After two seasons of digital haute couture fashion films, Christian Dior returned to Paris Haute Couture Week with a physical catwalk showcase for its autumn/winter 2021 collection.
In the show notes, Dior’s creative director, Maria Grazia Chiuri, said that the catwalk showcase with a large audience was her way of “reclaiming the values of haute couture” following the restrictions due to the pandemic.
This collection was also Chiuri’s way of returning to “being present” as well as a showcase of craftsmanship with a high tactile experience expressed through the reinterpretation of embroidery, “not just as a decorative ornament, but as an element connected to the senses of sight and touch”.
The starting point for Chiuri came from ‘The Threads of Life’ book by textile artist and curator Clare Hunter that blends history, politics and textile-making from around the world.
Inspired by the book, Chiuri wanted to raise awareness of what she calls the “indispensable value” of weaving and embroidery, two crafts that she holds dear as “transmitters of memory and gestures of protection, care and protest”.
Dior couture autumn/winter 2021
This was translated into a collection filled with lots of tweeds, with tweed jackets and skirts paired with hats designed by Stephen Jones and tweed boots and scarves. Tweed ran throughout the 75-piece collection from the first look featuring a black boucle tweed cape to a tweed bustier worn with matching trousers and even pieces embroidered with feathers for a tweed effect.
While in the past two seasons Dior has been a fantasy-filled couture experience, for autumn/winter 2021 it is all about the maximum textural effect, mixing tweeds, embroidery, florals and patchwork detailing.
Of course, it wouldn’t be Dior couture without evening gowns, a much-needed balance to all the tweed. Highlights included Chiuri’s signature pleated gowns in barely there chiffon with braided details and hand-woven chains, draped mesh dresses with guipure appliqués, and gowns featuring basket-weave detailing.
The tactility of the collection was further highlighted with the finale, a bride wearing a long cowl-neck illusion dress with feathers under an embroidered green-gradient foliage effect veil.

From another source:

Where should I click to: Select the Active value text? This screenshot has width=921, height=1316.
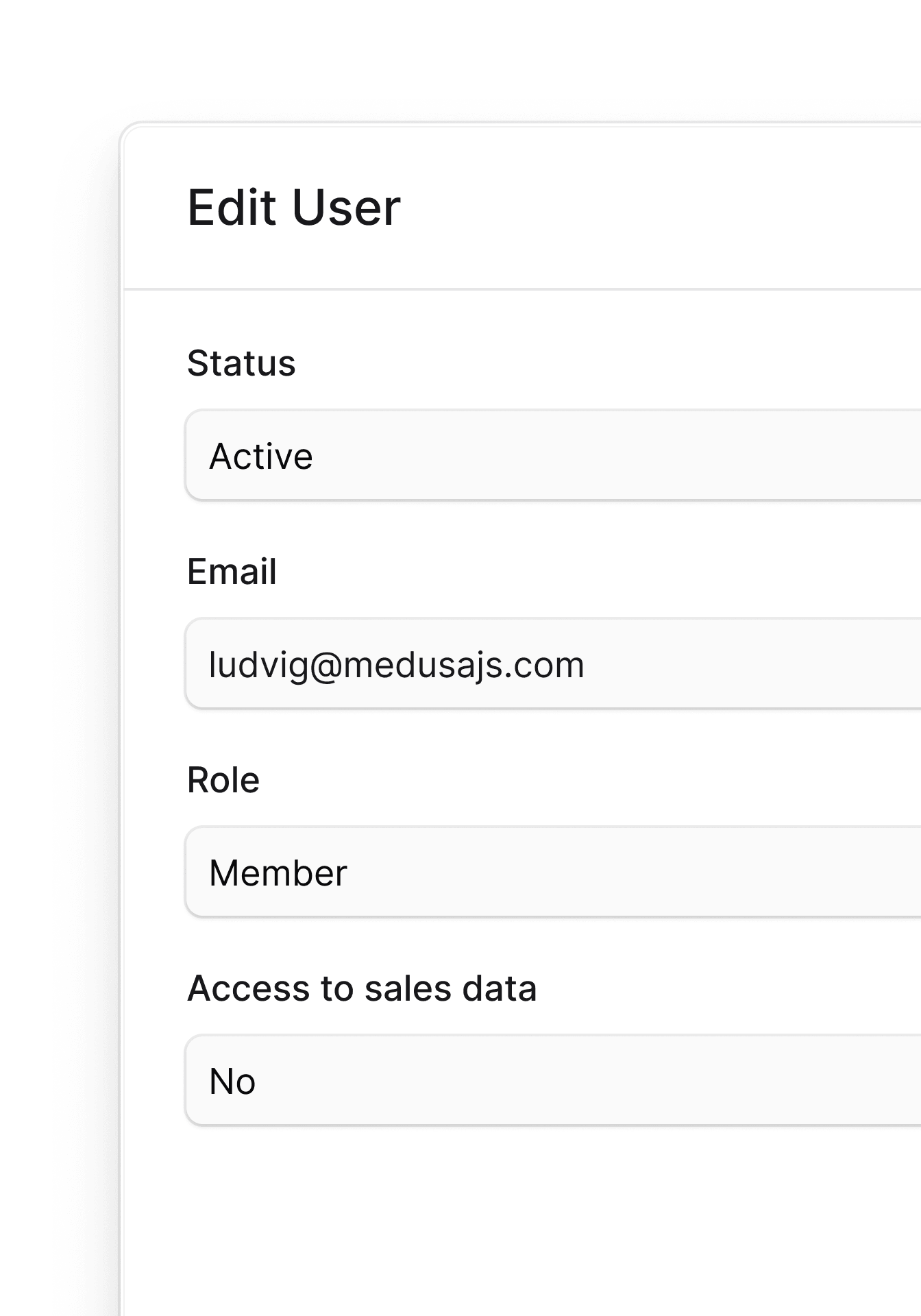tap(261, 456)
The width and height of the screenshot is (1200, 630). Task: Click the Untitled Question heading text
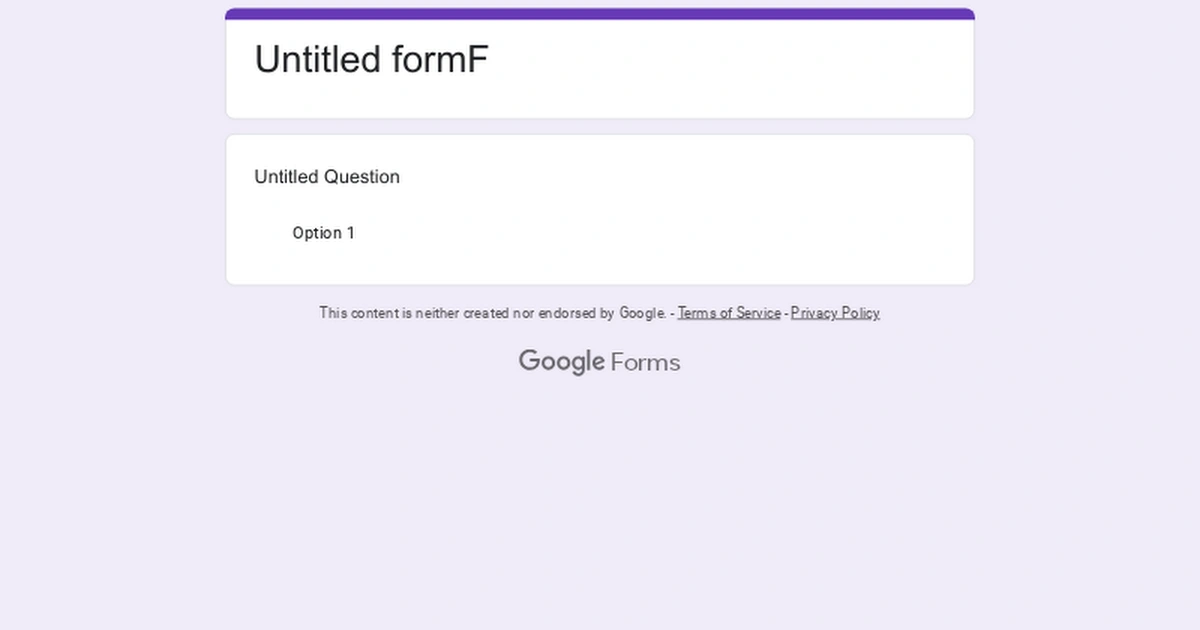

Dior also commissioned a large landscape embroidery from French artist Eva Jospin to provide the backdrop to the show, featuring life-size embroideries recalling the Indian-inspired Salle aux Broderies in the Colonna Palace in Rome.
“Couture stirs unsuspected desires and reveals the existence of what we did not note. Isn’t that the role of the avant-garde? To make visible what one does not see. To define, through artistic practice, the longings of a world in the midst of profound transformation,” concludes Dior in the show notes.